I'm trying to add new things to my life, so when I was offered an opportunity by my ex, who lives on a 27 foot sailboat to learn how to sail, I jumped at the chance. Well, it was really more of a half-hearted hop, but I said OK, and was eventually even able to work up a bit of enthusiasm for it. Of course, my ex knows nothing about sailing either, (she only lives there) but has a friend who was perfectly willing to teach us, so we all decided to make a day of it.

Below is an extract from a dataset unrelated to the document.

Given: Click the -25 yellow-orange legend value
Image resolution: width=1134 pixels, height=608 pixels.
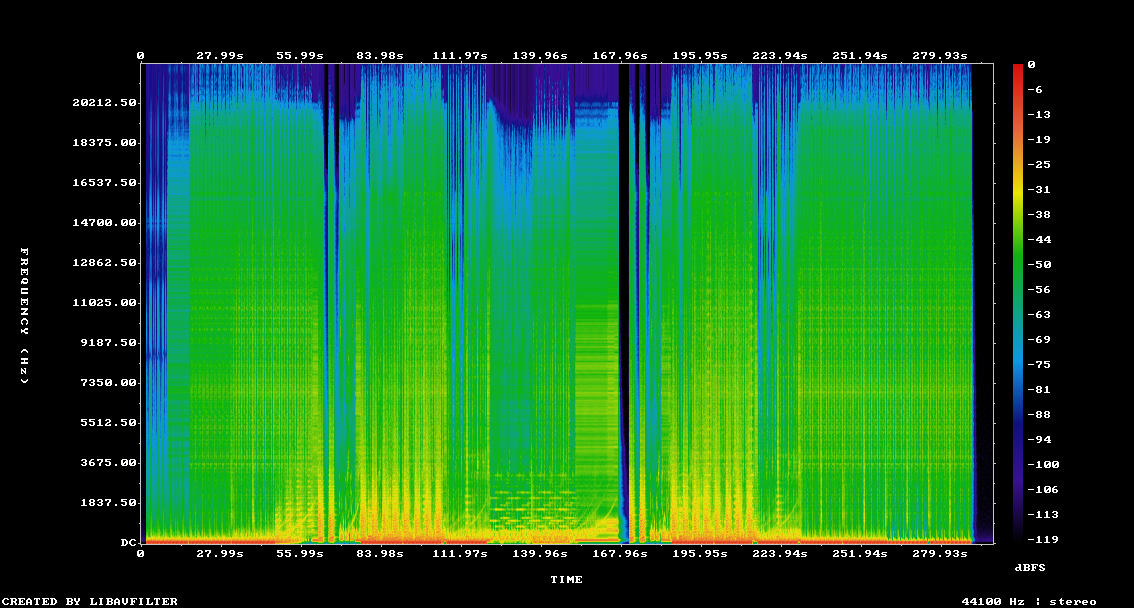Looking at the screenshot, I should [1039, 165].
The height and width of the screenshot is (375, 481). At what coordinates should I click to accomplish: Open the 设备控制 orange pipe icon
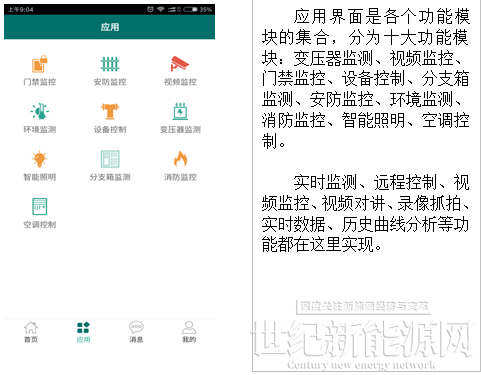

Now, when I use the expression “learned to sail” I'm using it very loosely. There was indeed a boat with sails on it, a teacher guy who was more than willing to show us what to do, and two eager students, but any resemblance to the actual unfurling of sails, wind and spray in the face, or hoisting the mizzen mast and the doing of other such nautical stuff, stops right there. That's not to say that I didn't enjoy myself, or that I didn't learn anything, it just didn't happen as planned
When I arrived at the marina early that afternoon, my ex and Rick our instructor, were already there preparing for the day. Apparently, there's a bit of prep work that needs to be done before heading out. It's not like jumping into the car to go to the store. You have to DO stuff first. Preparation seems to entail a lot of tugging and pulling on ropes and cables “securing” stuff, and saying “Mmm Hmm” a lot. There's also a fair amount of profanity involved as boats also appear to have a lot of tight, dark and wet places that are full of sharp and pointy things. I can now understand why sailors have a reputation for swearing like, well... sailors.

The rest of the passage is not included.